The exact amount the casino boat owed the county was never announced publicly, and may not have been determined because the county hadn’t seen any of the boat’s records about the number of passengers it had each night.
At one point in the case, SunCruz general manager Robert Weisberg said SunCruz shouldn’t be subject to the fee because a similar fee was not charged to patrons of internet sweepstakes parlors. But Horry County doesn’t allow sweepstakes businesses, and a judge ruled it made no difference anyway because the SunCruz fee was in the contract between the company and the county.
The fee was imposed in 2011, and the casino operation reportedly owed Horry County about $500,000 when the suit was filed. SunCruz resumed paying the fee, but hadn’t done so for the last month, said Lisa Bourcier, Horry County spokeswoman.
The Big M Casino Cruise pays the same $7 per passenger fee to the county. Officials with Big M could not be reached for comment Tuesday.
SunCruz, established in 2010 according to a county business license, took passengers into international waters to gamble, and Weisberg told The Sun News last year that it employed about 200 people.

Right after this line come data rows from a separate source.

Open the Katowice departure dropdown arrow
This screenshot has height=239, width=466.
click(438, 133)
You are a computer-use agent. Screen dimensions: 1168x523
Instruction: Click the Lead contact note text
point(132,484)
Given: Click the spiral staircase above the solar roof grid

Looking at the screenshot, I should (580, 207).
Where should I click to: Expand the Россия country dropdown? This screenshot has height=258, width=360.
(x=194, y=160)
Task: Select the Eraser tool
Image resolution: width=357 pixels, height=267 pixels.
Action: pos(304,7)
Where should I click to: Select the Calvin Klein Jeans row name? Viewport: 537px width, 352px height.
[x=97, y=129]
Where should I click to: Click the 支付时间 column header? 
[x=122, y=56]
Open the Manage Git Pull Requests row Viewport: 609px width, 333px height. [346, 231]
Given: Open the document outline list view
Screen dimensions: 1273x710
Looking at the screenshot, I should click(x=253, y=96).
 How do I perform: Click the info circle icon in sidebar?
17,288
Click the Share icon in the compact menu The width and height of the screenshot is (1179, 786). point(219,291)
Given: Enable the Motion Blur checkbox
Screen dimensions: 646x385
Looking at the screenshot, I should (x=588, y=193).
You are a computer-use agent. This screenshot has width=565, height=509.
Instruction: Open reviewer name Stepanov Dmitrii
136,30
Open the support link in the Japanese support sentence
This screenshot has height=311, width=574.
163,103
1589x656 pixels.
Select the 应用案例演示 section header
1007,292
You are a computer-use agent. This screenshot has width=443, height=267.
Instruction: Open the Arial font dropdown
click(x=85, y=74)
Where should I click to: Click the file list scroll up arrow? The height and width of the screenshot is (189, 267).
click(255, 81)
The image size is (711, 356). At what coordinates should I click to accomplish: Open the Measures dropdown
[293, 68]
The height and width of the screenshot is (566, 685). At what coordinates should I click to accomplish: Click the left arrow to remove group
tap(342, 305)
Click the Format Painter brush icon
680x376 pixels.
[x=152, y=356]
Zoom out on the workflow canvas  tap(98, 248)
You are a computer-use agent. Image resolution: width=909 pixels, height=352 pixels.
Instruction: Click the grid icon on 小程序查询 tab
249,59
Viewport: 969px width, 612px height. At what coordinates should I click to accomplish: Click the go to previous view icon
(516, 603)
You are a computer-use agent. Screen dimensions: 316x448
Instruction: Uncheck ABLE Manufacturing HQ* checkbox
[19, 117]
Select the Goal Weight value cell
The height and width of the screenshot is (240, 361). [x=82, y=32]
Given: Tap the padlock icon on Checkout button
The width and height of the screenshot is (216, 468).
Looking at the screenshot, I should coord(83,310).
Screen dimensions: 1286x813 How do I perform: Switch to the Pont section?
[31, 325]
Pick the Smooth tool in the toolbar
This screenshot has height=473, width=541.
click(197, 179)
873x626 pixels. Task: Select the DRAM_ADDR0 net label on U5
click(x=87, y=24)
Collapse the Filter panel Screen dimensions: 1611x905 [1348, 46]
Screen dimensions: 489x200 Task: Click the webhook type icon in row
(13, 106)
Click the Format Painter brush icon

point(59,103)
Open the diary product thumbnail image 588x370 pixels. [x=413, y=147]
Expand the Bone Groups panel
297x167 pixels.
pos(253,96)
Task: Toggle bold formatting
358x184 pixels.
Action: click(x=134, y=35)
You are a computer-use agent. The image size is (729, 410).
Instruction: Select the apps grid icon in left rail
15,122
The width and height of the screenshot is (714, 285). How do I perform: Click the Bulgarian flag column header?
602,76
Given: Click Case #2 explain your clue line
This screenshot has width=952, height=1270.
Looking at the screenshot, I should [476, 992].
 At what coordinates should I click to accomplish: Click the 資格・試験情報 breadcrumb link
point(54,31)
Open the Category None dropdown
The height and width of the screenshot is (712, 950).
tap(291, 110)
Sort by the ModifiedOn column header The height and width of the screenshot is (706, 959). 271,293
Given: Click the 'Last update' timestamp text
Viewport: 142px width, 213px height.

One of them Tuesday morning said he heard of the shutdown in a telephone conversation Monday afternoon.
“We hadn’t been doing too well,” said Anthony Floyd, dock porter for SunCruz.
Walters said waterfront restaurants and bars in Little River may lose a little business from the SunCruz shutdown, but she said the boat gave passengers food and beverages, which meant they didn’t regularly stop in local businesses prior to or when leaving a cruise.
She said that employees too would sometimes patronize the waterfront businesses.
She believed that many if not most of the SunCruz employees lived in the Little River area.